▸ **Work required**
Keep the pictures out and restate every record exactly.

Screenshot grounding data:

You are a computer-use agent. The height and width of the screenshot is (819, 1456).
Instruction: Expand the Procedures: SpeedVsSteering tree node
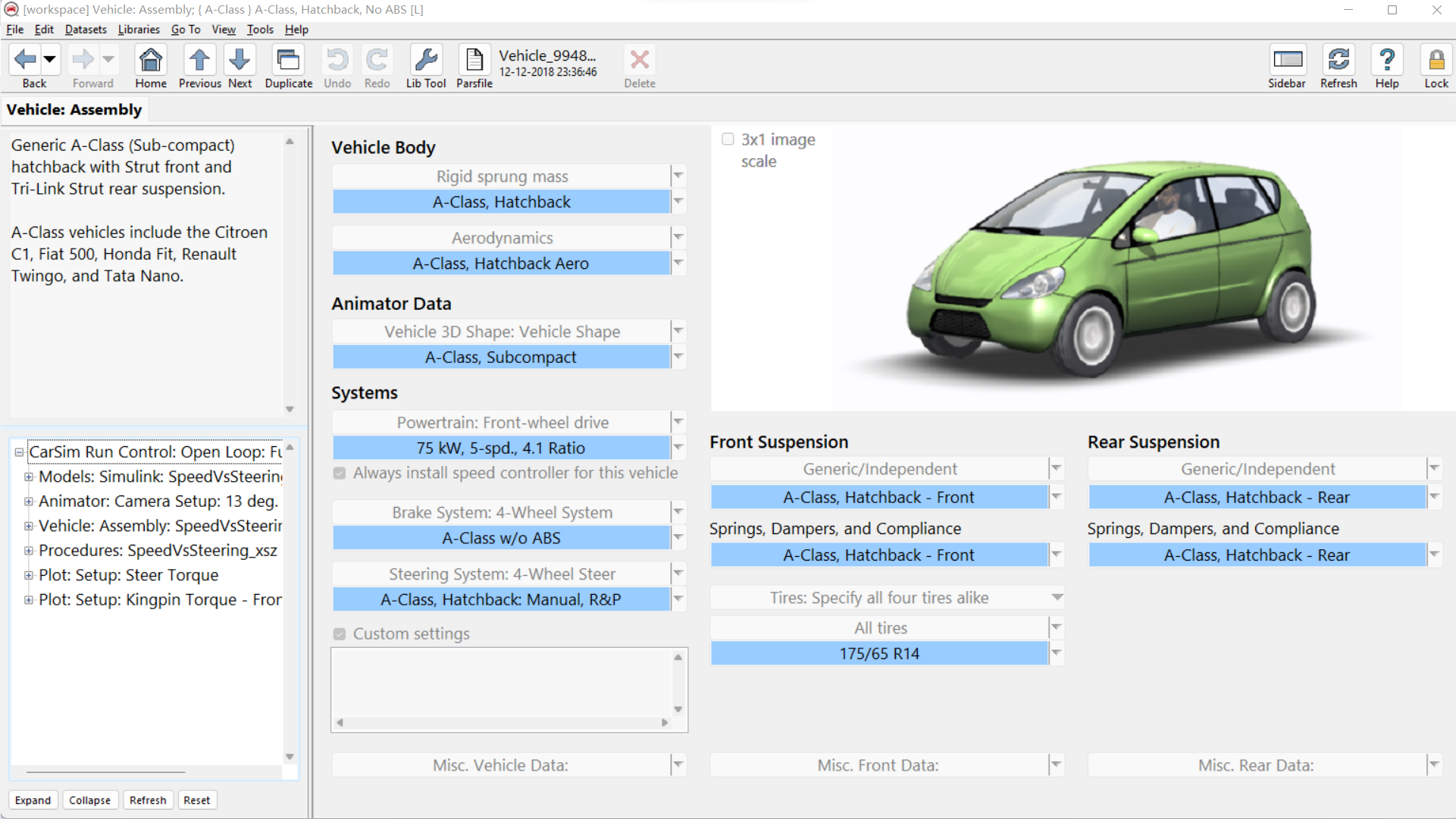pyautogui.click(x=29, y=551)
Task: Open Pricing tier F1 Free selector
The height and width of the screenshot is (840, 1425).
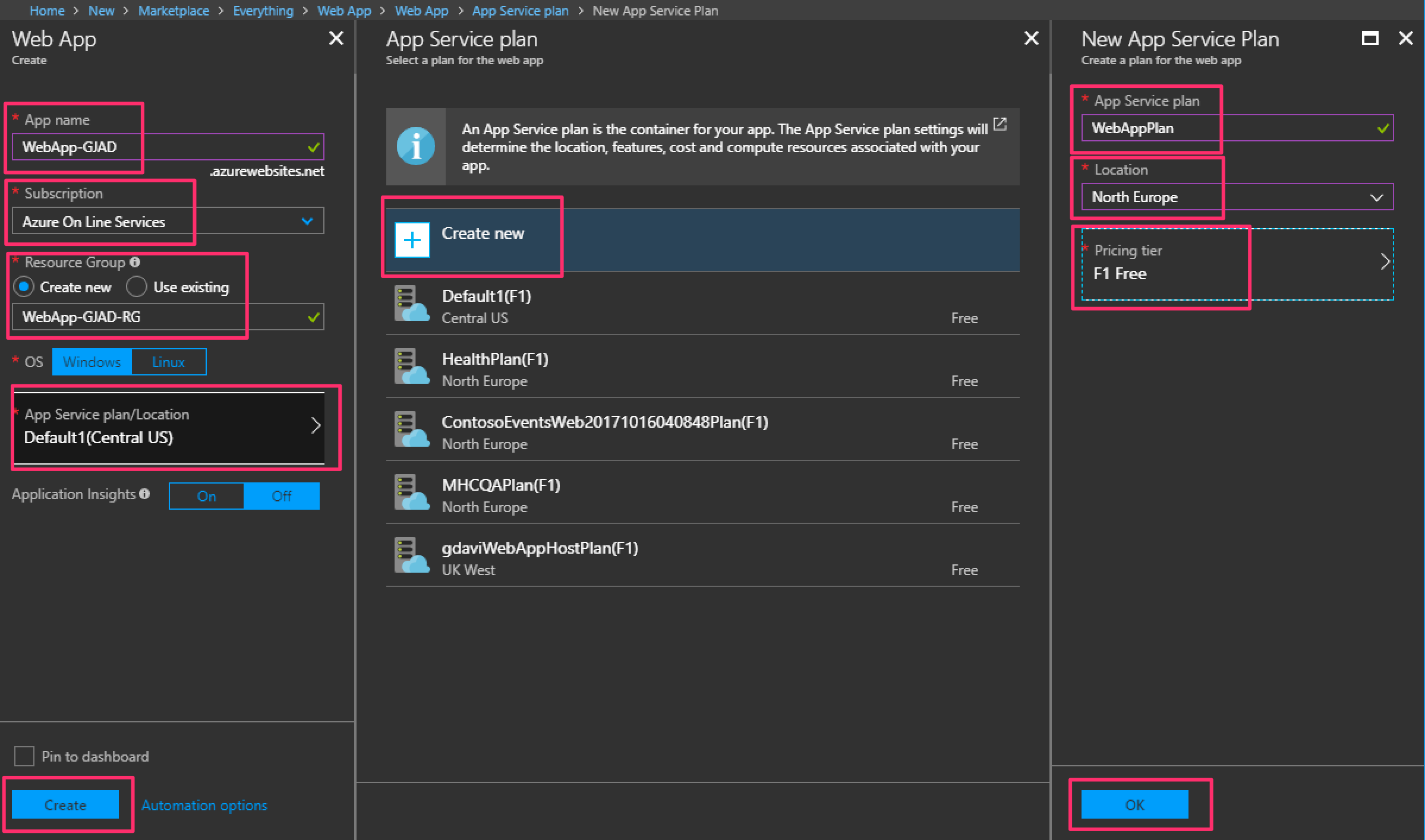Action: (x=1236, y=263)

▸ **Answer box**
You are a computer-use agent. The height and width of the screenshot is (819, 1456).
Instruction: Expand the Procedures: SpeedVsSteering tree node
pyautogui.click(x=29, y=551)
Task: Open Pricing tier F1 Free selector
The height and width of the screenshot is (840, 1425).
Action: (x=1236, y=263)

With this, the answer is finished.